If you’re connected via RDP console to the Windows host, you can no longer connect to Windows. Make sure you use a hardware console (Remote Management Board or in case Windows is running in a VM, a console of the hypervisor). If you cannot connect via a console to Windows, you cannot carry out this test. In case you’re using physical hardware, you can alternatively unplug the cables from the network interface(s) of the physical server.

Expected result:

The other cluster node(s) should detect the loss of communication to this host. Based on the Quorum model you use, another cluster node should take over the SAP cluster group and continues operations.

Goal:

Does the cluster works as designed?
The cluster node which has no more network connections will STOP the SAP cluster group.
Another cluster node takes over the role and starts the cluster group. ERS guarantees, that there are no lost locks.
Or do you see a “split brain”? SAP cluster group is online on both nodes?
(this shouldn’t be the case in shared disks configurations, except for one possible scenario: The shared disk is replicated via datacenters using storage mirror technology)

6. Failover Test (test will lead to a failover)

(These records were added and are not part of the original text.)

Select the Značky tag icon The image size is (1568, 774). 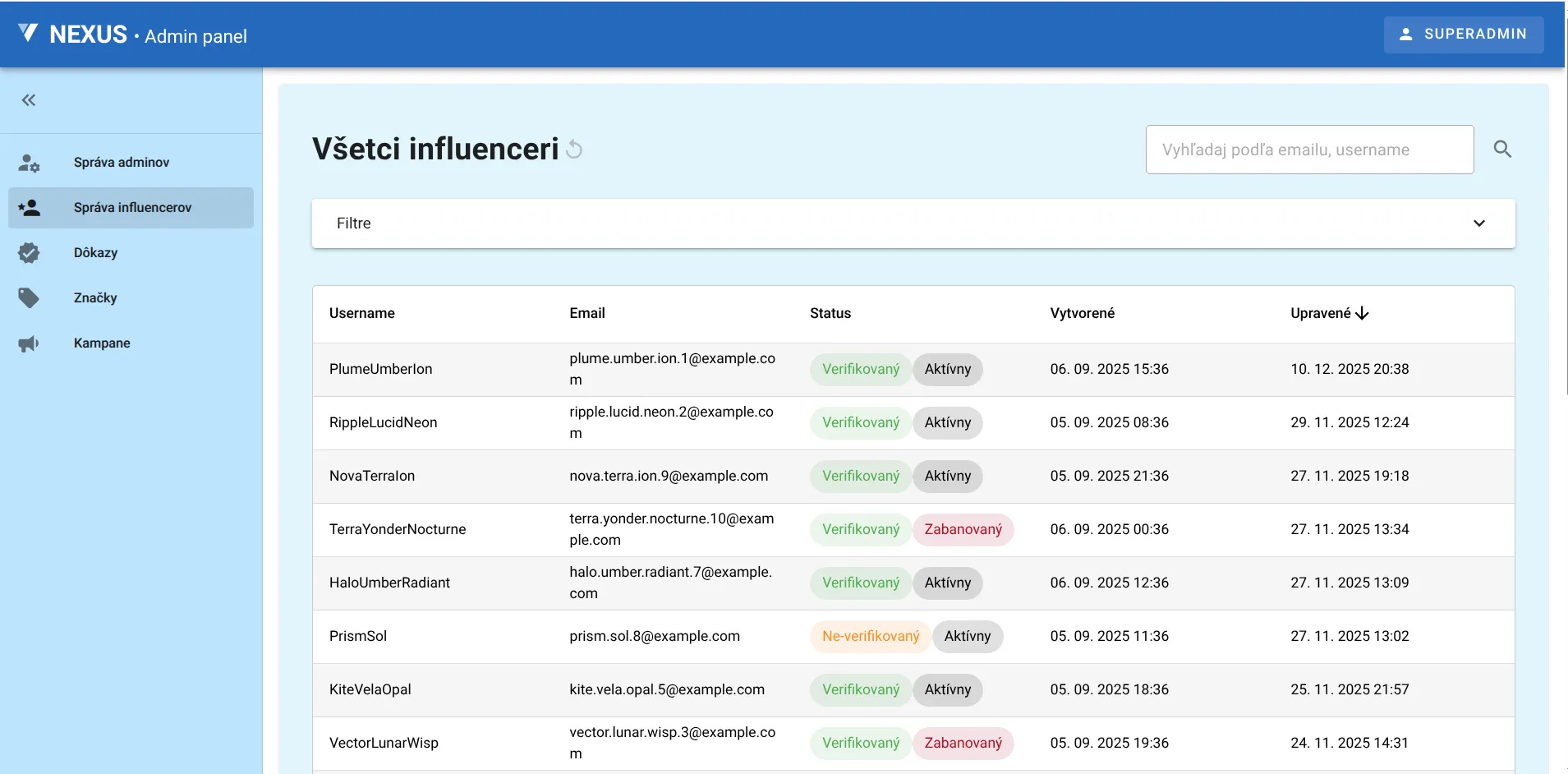click(x=30, y=297)
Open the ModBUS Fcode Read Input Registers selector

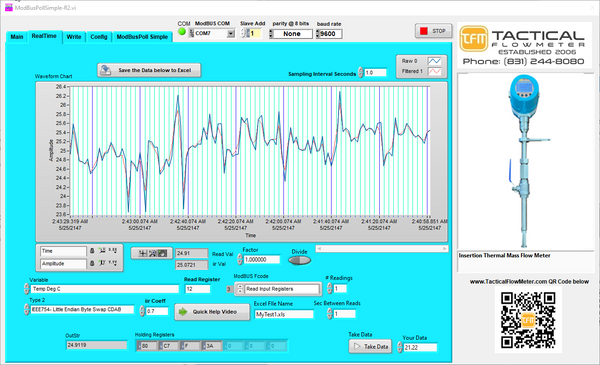(278, 289)
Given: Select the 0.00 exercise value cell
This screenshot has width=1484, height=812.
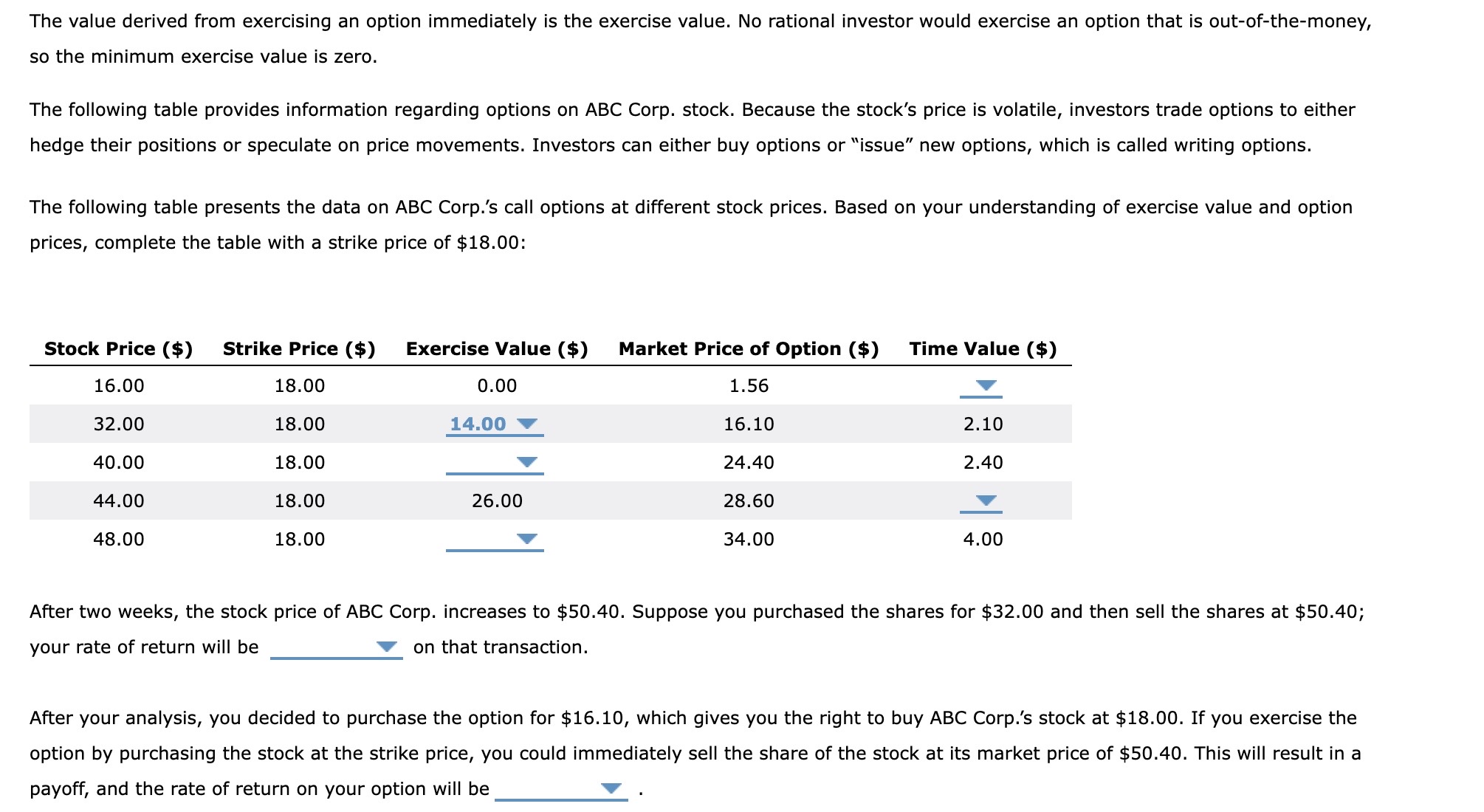Looking at the screenshot, I should coord(497,386).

Download the tool “notmyfault.exe” from https://learn.microsoft.com/en-us/sysinternals/downloads/notmyfault .

This tool will initiate a crash (= Blue Screen or Stop) of the Windows OS.

RDP to the cluster node, where the SAP cluster group is running.
RDP to another cluster node, where the SAP cluster group should be moved to.

Start tool with parameter “crash” on the cluster node, where SAP cluster group is running. After you have started the tool, the RDP session will hang, it has lost connection, because the OS is stopping (=> crashing).

Watch closely what happens on the other cluster node! The cluster node should take over the SAP cluster group after some seconds and NOT minutes!

Goal:

This test guarantees, that possible file handle locks on the shared disk will be cleaned up – even after a Windows OS crash
This failover test must lead to a fast failover.